Segment Start: Extract to read
Why Cornell Engineering?
"Scientists study the world as it is; engineers create the world that never has been." Theodore von Karman
Cornell engineers challenge the status quo by breaking the rules to do great things. Steeped in an environment of questioning, and with a focus on innovation, Cornell Engineering pursues excellence in all areas. Its faculty, students, and alumni design, build, and test products, improve the world of medicine, inform and shape our laws, create and drive businesses, become research luminaries, and overcome real and perceived barriers to achieve scientific breakthroughs that advance the quality of life on our planet.
We invite you to learn more about Cornell Engineering and its programs.
Did you know?
In 2013, late Prof. Ephrahim Garcia , and his graduate student Michael W. Shafer (Mechanical Engineering, M.S., 2012; Ph.D., 2013) invented a “bird backpack” weighing less than 12 grams. The devices are self-powered and provide a way to collect data from migrating birds without having to recharge batteries or weigh the bird down.
Segment End: Extract to read
Segment Start: Data provided
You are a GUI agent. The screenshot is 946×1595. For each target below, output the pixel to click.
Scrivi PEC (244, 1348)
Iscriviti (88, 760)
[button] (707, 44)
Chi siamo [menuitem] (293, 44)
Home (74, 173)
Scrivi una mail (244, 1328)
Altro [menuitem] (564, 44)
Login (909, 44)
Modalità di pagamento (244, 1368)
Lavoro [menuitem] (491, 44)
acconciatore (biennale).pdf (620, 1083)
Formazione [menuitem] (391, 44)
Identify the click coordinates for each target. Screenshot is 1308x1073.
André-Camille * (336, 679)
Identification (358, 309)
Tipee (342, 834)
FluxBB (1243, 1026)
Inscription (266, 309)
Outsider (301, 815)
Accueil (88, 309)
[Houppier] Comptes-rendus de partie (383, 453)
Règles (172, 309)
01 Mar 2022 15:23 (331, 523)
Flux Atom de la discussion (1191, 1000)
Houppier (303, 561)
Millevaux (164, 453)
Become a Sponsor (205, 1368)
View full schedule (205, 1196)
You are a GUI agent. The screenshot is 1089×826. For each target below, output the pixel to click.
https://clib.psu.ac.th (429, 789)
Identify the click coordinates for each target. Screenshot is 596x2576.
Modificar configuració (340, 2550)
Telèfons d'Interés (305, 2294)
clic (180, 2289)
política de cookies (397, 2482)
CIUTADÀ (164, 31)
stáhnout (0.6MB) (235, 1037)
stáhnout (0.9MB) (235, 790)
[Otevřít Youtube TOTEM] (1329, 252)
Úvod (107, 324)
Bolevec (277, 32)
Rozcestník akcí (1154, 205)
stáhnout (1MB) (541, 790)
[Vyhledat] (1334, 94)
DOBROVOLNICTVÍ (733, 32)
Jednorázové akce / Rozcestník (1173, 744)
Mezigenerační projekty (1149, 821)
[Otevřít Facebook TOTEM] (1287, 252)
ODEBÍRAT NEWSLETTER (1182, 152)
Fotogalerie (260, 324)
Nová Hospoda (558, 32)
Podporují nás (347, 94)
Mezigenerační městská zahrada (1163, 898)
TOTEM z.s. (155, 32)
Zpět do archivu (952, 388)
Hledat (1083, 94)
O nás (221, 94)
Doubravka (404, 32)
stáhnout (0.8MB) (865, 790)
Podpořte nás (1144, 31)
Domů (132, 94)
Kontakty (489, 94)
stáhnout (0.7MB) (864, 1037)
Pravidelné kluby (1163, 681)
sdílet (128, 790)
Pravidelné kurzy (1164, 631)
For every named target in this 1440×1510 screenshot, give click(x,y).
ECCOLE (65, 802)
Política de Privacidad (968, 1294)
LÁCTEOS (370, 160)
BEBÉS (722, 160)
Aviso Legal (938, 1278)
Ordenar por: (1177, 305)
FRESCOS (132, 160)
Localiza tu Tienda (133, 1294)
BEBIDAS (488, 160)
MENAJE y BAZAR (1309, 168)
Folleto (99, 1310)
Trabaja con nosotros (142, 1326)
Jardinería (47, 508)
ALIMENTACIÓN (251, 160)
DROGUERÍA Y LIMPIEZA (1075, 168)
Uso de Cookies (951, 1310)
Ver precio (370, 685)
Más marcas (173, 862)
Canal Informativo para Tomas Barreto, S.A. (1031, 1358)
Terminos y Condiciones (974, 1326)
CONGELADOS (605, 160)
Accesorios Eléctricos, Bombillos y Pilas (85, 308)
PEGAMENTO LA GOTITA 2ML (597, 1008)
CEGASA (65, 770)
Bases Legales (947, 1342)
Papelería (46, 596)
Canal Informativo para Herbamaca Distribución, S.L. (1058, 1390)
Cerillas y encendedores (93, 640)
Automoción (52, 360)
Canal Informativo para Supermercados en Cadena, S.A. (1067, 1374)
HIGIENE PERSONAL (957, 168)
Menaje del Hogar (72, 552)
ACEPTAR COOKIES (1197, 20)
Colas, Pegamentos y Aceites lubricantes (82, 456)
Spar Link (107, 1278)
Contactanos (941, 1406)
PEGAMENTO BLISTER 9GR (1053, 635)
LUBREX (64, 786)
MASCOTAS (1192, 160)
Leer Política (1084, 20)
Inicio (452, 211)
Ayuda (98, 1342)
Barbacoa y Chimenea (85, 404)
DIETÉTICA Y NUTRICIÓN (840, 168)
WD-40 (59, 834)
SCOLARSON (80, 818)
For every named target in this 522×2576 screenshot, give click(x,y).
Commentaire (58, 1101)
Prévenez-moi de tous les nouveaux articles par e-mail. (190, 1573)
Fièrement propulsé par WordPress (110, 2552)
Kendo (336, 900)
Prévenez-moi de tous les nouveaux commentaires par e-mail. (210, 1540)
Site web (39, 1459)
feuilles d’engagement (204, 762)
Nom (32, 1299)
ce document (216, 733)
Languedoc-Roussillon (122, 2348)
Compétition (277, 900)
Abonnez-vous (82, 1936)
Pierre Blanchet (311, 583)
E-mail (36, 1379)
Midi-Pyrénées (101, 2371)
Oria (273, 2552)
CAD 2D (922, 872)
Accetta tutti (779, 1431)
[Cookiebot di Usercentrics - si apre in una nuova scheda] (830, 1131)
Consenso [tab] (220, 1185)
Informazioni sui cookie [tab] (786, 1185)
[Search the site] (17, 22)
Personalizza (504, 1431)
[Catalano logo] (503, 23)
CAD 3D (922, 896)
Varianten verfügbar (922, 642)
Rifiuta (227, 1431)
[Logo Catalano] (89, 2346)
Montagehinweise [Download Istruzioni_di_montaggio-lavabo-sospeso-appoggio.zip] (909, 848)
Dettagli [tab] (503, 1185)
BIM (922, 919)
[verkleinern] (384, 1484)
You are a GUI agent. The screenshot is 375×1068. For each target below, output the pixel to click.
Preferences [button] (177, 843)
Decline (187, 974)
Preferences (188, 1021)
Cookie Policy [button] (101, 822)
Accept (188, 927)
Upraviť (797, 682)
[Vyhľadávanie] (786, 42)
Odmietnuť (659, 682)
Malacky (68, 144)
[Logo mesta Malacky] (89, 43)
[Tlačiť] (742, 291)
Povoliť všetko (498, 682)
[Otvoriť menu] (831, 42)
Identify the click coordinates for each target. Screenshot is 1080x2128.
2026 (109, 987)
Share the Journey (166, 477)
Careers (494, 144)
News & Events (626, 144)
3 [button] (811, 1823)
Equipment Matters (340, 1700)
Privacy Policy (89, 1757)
Segment End: Data provided
(Task instructions) Please carry on the Cornell Engineering page above, picking up after its last sentence about the bird backpack.

(Response)
Dr. Lev Zetlin was responsible for numerous inventions, including pre-stressed concrete for airport runways, and the space-frame roof, which uses light-gauge metal to form grand open-space enclosures with minimal interior supports (used for the first hangars housing jumbo jets). His most well known project is the World's Fair New York State Pavilion, called the Tent of Tomorrow, which still stands today.
In 1986, work of OR faculty Jim Renegar and Mike Todd helped break the rules in the conventional wisdom that the simplex method was the algorithm of choice to solve linear optimization problems; their work played a critical role in the development of a theory of interior-point methods for this application-rich problem domain.
S.C. Thomas Sze was one of the first Chinese students to graduate from Cornell in 1905 with a B.S. in mechanical engineering. He went on to become the driving force behind the building of China’s national railway system around 1909-1910.
Rick Johnson, Cornell professor of engineering, who holds a Ph.D. in engineering with a Ph.D. minor in art history, developed a process that can help verify paintings based on the weave pattern of the canvas. In 2013, his technique helped authenticate a long-lost Vincent van Gogh painting “Sunset at Montmajour.”